**Work instruction:** Set out the listing below as a numbered list, leaving out any blank lines.

[Extracted material]

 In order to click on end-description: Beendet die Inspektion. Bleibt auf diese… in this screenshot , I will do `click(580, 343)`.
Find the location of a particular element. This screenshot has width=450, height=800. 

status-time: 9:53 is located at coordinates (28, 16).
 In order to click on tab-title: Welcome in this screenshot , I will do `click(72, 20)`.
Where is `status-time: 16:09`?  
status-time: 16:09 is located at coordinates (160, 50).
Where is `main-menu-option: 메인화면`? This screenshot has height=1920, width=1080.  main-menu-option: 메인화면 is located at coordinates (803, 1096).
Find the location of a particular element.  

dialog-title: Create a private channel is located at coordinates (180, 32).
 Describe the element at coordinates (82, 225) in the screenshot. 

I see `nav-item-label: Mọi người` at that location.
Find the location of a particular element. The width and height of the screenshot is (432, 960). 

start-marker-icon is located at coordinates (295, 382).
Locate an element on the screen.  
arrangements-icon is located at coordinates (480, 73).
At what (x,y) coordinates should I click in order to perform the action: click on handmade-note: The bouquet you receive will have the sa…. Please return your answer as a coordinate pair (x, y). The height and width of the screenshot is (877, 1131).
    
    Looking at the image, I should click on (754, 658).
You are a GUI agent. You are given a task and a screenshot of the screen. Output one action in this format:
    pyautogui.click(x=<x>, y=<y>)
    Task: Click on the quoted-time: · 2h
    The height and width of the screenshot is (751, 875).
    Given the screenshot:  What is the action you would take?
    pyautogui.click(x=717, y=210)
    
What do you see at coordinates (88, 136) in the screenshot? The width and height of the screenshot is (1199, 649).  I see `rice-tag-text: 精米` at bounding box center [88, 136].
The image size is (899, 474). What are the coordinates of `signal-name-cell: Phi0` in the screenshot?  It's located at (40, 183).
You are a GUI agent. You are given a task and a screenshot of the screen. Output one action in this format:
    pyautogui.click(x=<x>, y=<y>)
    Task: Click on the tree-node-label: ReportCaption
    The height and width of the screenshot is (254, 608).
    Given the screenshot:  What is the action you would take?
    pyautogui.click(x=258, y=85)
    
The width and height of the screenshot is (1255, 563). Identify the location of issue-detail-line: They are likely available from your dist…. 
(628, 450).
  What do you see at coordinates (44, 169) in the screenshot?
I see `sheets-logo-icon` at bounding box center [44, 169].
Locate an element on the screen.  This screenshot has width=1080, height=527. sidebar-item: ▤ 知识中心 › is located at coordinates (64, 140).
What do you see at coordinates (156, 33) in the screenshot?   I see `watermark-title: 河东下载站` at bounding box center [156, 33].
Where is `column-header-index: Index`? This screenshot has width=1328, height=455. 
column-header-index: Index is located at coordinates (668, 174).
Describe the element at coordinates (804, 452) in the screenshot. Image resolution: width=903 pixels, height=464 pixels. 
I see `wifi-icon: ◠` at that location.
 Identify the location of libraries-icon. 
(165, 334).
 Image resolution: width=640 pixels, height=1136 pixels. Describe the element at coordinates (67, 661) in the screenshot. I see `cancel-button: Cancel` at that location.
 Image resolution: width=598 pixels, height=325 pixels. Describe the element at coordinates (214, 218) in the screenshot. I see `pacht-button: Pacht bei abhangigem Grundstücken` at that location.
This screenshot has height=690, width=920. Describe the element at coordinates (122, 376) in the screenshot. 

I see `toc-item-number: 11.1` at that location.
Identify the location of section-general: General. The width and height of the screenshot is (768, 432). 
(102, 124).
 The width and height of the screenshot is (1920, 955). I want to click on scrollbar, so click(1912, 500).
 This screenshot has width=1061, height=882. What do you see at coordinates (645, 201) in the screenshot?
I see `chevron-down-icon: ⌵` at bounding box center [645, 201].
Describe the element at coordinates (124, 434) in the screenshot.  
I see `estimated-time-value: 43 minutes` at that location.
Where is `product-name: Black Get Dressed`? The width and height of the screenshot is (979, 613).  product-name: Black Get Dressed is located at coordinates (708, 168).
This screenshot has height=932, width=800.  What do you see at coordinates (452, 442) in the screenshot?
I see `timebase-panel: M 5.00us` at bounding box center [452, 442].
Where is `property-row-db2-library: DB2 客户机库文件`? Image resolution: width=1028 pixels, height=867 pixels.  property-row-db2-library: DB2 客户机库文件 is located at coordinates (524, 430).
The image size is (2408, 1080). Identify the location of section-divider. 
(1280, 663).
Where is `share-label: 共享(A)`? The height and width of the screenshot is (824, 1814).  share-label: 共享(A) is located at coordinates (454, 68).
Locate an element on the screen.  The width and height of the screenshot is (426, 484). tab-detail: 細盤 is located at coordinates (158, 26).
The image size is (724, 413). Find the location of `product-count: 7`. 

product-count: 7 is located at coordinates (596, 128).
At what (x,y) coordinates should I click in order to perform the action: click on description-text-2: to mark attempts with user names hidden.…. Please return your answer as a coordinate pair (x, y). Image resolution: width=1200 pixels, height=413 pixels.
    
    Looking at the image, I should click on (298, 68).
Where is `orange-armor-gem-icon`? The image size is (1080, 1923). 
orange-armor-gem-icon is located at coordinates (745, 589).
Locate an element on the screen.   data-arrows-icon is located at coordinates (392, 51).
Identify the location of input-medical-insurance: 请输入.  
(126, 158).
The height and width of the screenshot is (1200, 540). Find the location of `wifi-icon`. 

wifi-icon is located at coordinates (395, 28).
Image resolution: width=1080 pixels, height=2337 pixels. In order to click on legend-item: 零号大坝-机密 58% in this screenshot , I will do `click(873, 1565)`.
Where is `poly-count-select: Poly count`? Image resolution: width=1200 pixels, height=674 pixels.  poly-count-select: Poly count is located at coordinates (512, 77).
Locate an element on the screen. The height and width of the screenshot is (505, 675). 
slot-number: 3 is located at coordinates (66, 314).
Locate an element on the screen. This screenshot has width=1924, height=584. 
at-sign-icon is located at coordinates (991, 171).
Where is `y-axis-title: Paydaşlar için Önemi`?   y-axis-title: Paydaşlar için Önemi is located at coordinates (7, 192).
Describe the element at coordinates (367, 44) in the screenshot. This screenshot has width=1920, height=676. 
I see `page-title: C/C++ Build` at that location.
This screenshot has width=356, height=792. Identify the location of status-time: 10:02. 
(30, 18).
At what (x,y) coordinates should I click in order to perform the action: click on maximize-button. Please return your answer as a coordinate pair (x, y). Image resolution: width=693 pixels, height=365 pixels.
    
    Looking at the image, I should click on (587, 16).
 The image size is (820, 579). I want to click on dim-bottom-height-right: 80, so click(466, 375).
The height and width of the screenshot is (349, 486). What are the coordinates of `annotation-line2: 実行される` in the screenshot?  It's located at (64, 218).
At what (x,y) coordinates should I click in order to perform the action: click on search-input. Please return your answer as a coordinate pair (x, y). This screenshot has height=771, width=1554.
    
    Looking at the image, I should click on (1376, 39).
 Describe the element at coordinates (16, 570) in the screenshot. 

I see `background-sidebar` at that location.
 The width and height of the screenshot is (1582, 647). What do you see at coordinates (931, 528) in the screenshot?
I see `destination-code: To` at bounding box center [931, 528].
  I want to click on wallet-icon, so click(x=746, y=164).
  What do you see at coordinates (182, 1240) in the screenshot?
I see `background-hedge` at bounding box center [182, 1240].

[/Extracted material]

**Answer area:**
1.  In order to click on end-description: Beendet die Inspektion. Bleibt auf diese… in this screenshot , I will do `click(580, 343)`.
2. Find the location of a particular element. This screenshot has width=450, height=800. 
3. status-time: 9:53 is located at coordinates (28, 16).
4.  In order to click on tab-title: Welcome in this screenshot , I will do `click(72, 20)`.
5. Where is `status-time: 16:09`?  
6. status-time: 16:09 is located at coordinates (160, 50).
7. Where is `main-menu-option: 메인화면`? This screenshot has height=1920, width=1080.  main-menu-option: 메인화면 is located at coordinates (803, 1096).
8. Find the location of a particular element.  
9. dialog-title: Create a private channel is located at coordinates (180, 32).
10.  Describe the element at coordinates (82, 225) in the screenshot. 
11. I see `nav-item-label: Mọi người` at that location.
12. Find the location of a particular element. The width and height of the screenshot is (432, 960). 
13. start-marker-icon is located at coordinates (295, 382).
14. Locate an element on the screen.  
15. arrangements-icon is located at coordinates (480, 73).
16. At what (x,y) coordinates should I click in order to perform the action: click on handmade-note: The bouquet you receive will have the sa…. Please return your answer as a coordinate pair (x, y). The height and width of the screenshot is (877, 1131).
17.     Looking at the image, I should click on (754, 658).
18. You are a GUI agent. You are given a task and a screenshot of the screen. Output one action in this format:
19.     pyautogui.click(x=<x>, y=<y>)
20.     Task: Click on the quoted-time: · 2h
21.     The height and width of the screenshot is (751, 875).
22.     Given the screenshot:  What is the action you would take?
23.     pyautogui.click(x=717, y=210)
24. What do you see at coordinates (88, 136) in the screenshot? The width and height of the screenshot is (1199, 649).  I see `rice-tag-text: 精米` at bounding box center [88, 136].
25. The image size is (899, 474). What are the coordinates of `signal-name-cell: Phi0` in the screenshot?  It's located at (40, 183).
26. You are a GUI agent. You are given a task and a screenshot of the screen. Output one action in this format:
27.     pyautogui.click(x=<x>, y=<y>)
28.     Task: Click on the tree-node-label: ReportCaption
29.     The height and width of the screenshot is (254, 608).
30.     Given the screenshot:  What is the action you would take?
31.     pyautogui.click(x=258, y=85)
32. The width and height of the screenshot is (1255, 563). Identify the location of issue-detail-line: They are likely available from your dist…. 
33. (628, 450).
34.   What do you see at coordinates (44, 169) in the screenshot?
35. I see `sheets-logo-icon` at bounding box center [44, 169].
36. Locate an element on the screen.  This screenshot has width=1080, height=527. sidebar-item: ▤ 知识中心 › is located at coordinates (64, 140).
37. What do you see at coordinates (156, 33) in the screenshot?   I see `watermark-title: 河东下载站` at bounding box center [156, 33].
38. Where is `column-header-index: Index`? This screenshot has width=1328, height=455. 
39. column-header-index: Index is located at coordinates (668, 174).
40. Describe the element at coordinates (804, 452) in the screenshot. Image resolution: width=903 pixels, height=464 pixels. 
41. I see `wifi-icon: ◠` at that location.
42.  Identify the location of libraries-icon. 
43. (165, 334).
44.  Image resolution: width=640 pixels, height=1136 pixels. Describe the element at coordinates (67, 661) in the screenshot. I see `cancel-button: Cancel` at that location.
45.  Image resolution: width=598 pixels, height=325 pixels. Describe the element at coordinates (214, 218) in the screenshot. I see `pacht-button: Pacht bei abhangigem Grundstücken` at that location.
46. This screenshot has height=690, width=920. Describe the element at coordinates (122, 376) in the screenshot. 
47. I see `toc-item-number: 11.1` at that location.
48. Identify the location of section-general: General. The width and height of the screenshot is (768, 432). 
49. (102, 124).
50.  The width and height of the screenshot is (1920, 955). I want to click on scrollbar, so click(1912, 500).
51.  This screenshot has width=1061, height=882. What do you see at coordinates (645, 201) in the screenshot?
52. I see `chevron-down-icon: ⌵` at bounding box center [645, 201].
53. Describe the element at coordinates (124, 434) in the screenshot.  
54. I see `estimated-time-value: 43 minutes` at that location.
55. Where is `product-name: Black Get Dressed`? The width and height of the screenshot is (979, 613).  product-name: Black Get Dressed is located at coordinates (708, 168).
56. This screenshot has height=932, width=800.  What do you see at coordinates (452, 442) in the screenshot?
57. I see `timebase-panel: M 5.00us` at bounding box center [452, 442].
58. Where is `property-row-db2-library: DB2 客户机库文件`? Image resolution: width=1028 pixels, height=867 pixels.  property-row-db2-library: DB2 客户机库文件 is located at coordinates (524, 430).
59. The image size is (2408, 1080). Identify the location of section-divider. 
60. (1280, 663).
61. Where is `share-label: 共享(A)`? The height and width of the screenshot is (824, 1814).  share-label: 共享(A) is located at coordinates (454, 68).
62. Locate an element on the screen.  The width and height of the screenshot is (426, 484). tab-detail: 細盤 is located at coordinates (158, 26).
63. The image size is (724, 413). Find the location of `product-count: 7`. 
64. product-count: 7 is located at coordinates (596, 128).
65. At what (x,y) coordinates should I click in order to perform the action: click on description-text-2: to mark attempts with user names hidden.…. Please return your answer as a coordinate pair (x, y). Image resolution: width=1200 pixels, height=413 pixels.
66.     Looking at the image, I should click on (298, 68).
67. Where is `orange-armor-gem-icon`? The image size is (1080, 1923). 
68. orange-armor-gem-icon is located at coordinates (745, 589).
69. Locate an element on the screen.   data-arrows-icon is located at coordinates (392, 51).
70. Identify the location of input-medical-insurance: 请输入.  
71. (126, 158).
72. The height and width of the screenshot is (1200, 540). Find the location of `wifi-icon`. 
73. wifi-icon is located at coordinates (395, 28).
74. Image resolution: width=1080 pixels, height=2337 pixels. In order to click on legend-item: 零号大坝-机密 58% in this screenshot , I will do `click(873, 1565)`.
75. Where is `poly-count-select: Poly count`? Image resolution: width=1200 pixels, height=674 pixels.  poly-count-select: Poly count is located at coordinates (512, 77).
76. Locate an element on the screen. The height and width of the screenshot is (505, 675). 
77. slot-number: 3 is located at coordinates (66, 314).
78. Locate an element on the screen. This screenshot has width=1924, height=584. 
79. at-sign-icon is located at coordinates (991, 171).
80. Where is `y-axis-title: Paydaşlar için Önemi`?   y-axis-title: Paydaşlar için Önemi is located at coordinates (7, 192).
81. Describe the element at coordinates (367, 44) in the screenshot. This screenshot has width=1920, height=676. 
82. I see `page-title: C/C++ Build` at that location.
83. This screenshot has width=356, height=792. Identify the location of status-time: 10:02. 
84. (30, 18).
85. At what (x,y) coordinates should I click in order to perform the action: click on maximize-button. Please return your answer as a coordinate pair (x, y). Image resolution: width=693 pixels, height=365 pixels.
86.     Looking at the image, I should click on (587, 16).
87.  The image size is (820, 579). I want to click on dim-bottom-height-right: 80, so click(466, 375).
88. The height and width of the screenshot is (349, 486). What are the coordinates of `annotation-line2: 実行される` in the screenshot?  It's located at (64, 218).
89. At what (x,y) coordinates should I click in order to perform the action: click on search-input. Please return your answer as a coordinate pair (x, y). This screenshot has height=771, width=1554.
90.     Looking at the image, I should click on (1376, 39).
91.  Describe the element at coordinates (16, 570) in the screenshot. 
92. I see `background-sidebar` at that location.
93.  The width and height of the screenshot is (1582, 647). What do you see at coordinates (931, 528) in the screenshot?
94. I see `destination-code: To` at bounding box center [931, 528].
95.   I want to click on wallet-icon, so click(x=746, y=164).
96.   What do you see at coordinates (182, 1240) in the screenshot?
97. I see `background-hedge` at bounding box center [182, 1240].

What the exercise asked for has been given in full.